The Same, But Different
You will often here that women who are diagnosed with endometriosis suffered for many year with extremely debilitating period pain, and sometimes even pelvic pain during random parts of your circle. But not for me. I was lucky enough to never experience period pain, with it almost becoming a bragging point when comparing notes with other women about painful periods. And while I am super lucky I didn’t experience period pain, it also meant that the disease went unchecked and undiagnosed for many years.

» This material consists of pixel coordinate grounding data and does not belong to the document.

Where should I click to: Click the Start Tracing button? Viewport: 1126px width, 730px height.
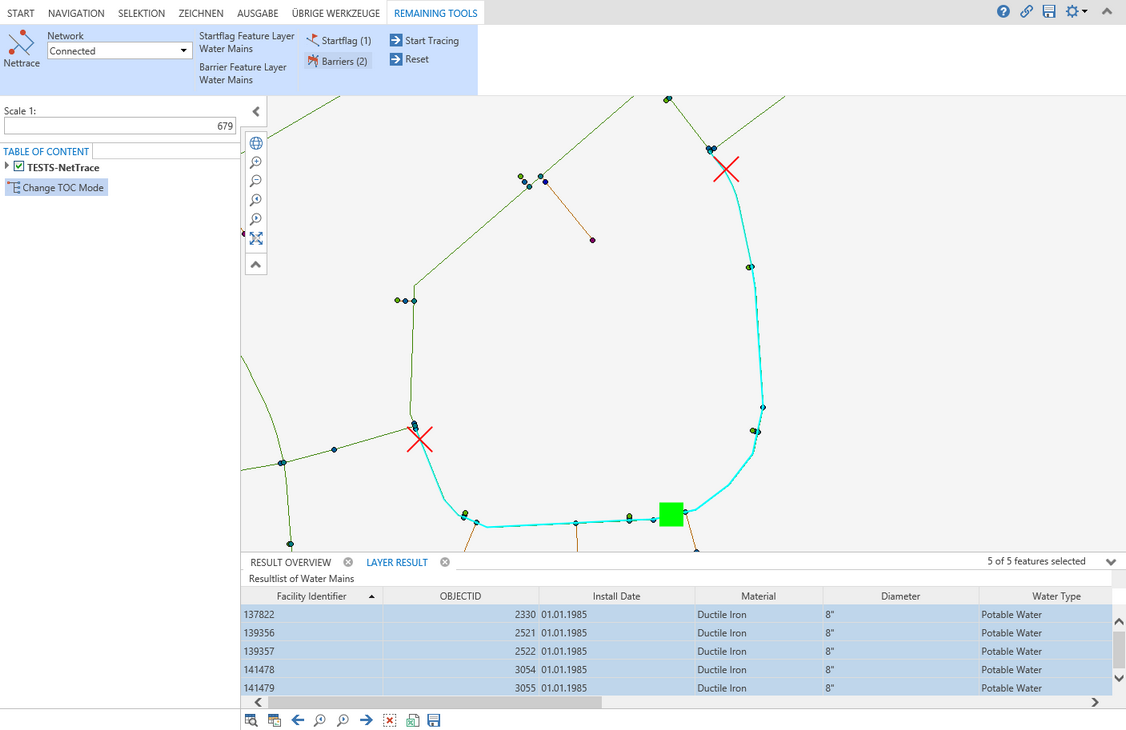point(424,41)
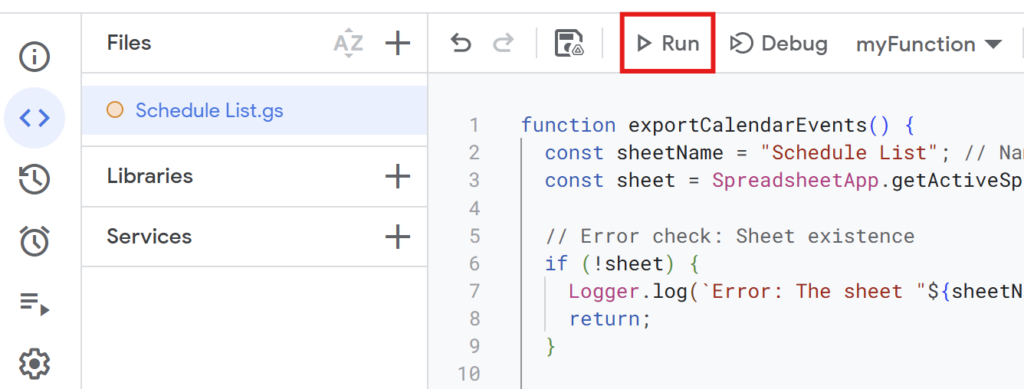Click the Libraries section header
The height and width of the screenshot is (389, 1024).
coord(150,176)
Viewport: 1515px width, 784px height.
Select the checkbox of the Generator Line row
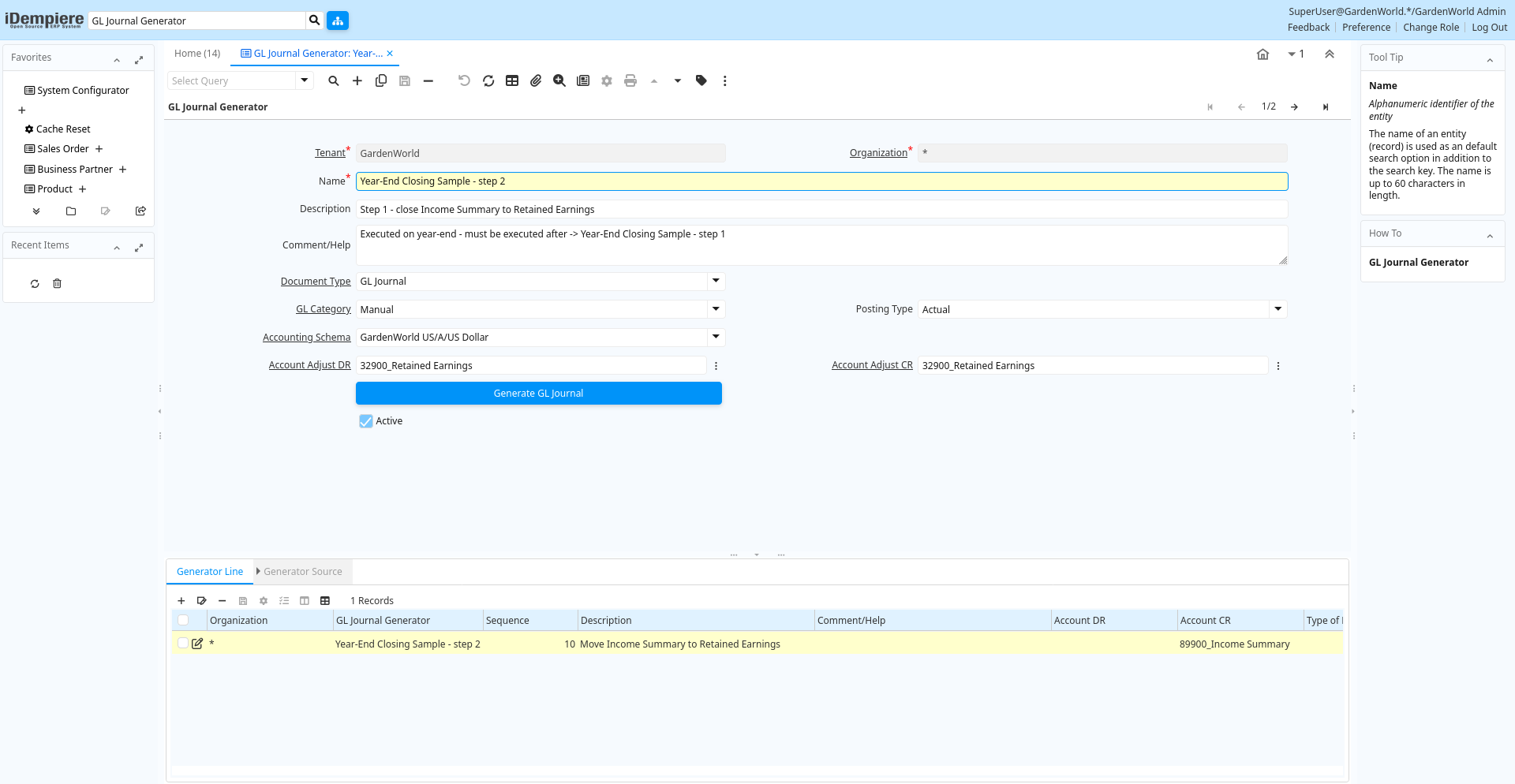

It wasn’t until a cyst was discovered during a routine pelvic ultrasound, that my life got turned upside down. When the cyst ended up rupturing, I was in hospital for 5 days for pain management (they thought it was a normal cyst, nothing complicated) before they did a surgery to drain the cyst and found that it was a chocolate, and diagnosing me with stage 4-5 endometriosis. Since then my body has not stopped fighting the endometriosis, with almost constant low grade fevers, extreme fatigue, chronic low inflammation and sometimes uncontrollable pain, I am only one of the many who are learning to cope with this condition and all its implications.
With endometriosis being such a silent and invisible disease, and the diagnosis process taking anywhere between 7-10 years. It impacts us daily, and it almost always leaves me battling with the want of living life, and the ability to sometimes even do the simplest things.
If you know anyone who has endo, I can guarantee you that if they cancel last minute, or just disconnect from the world, it is not a personal thing. Please just support us and help make life that little bit easier, and don’t guilt trip us into scenarios that could make a small flare up spin into an out of control battle with pain, obligations and the need for rest.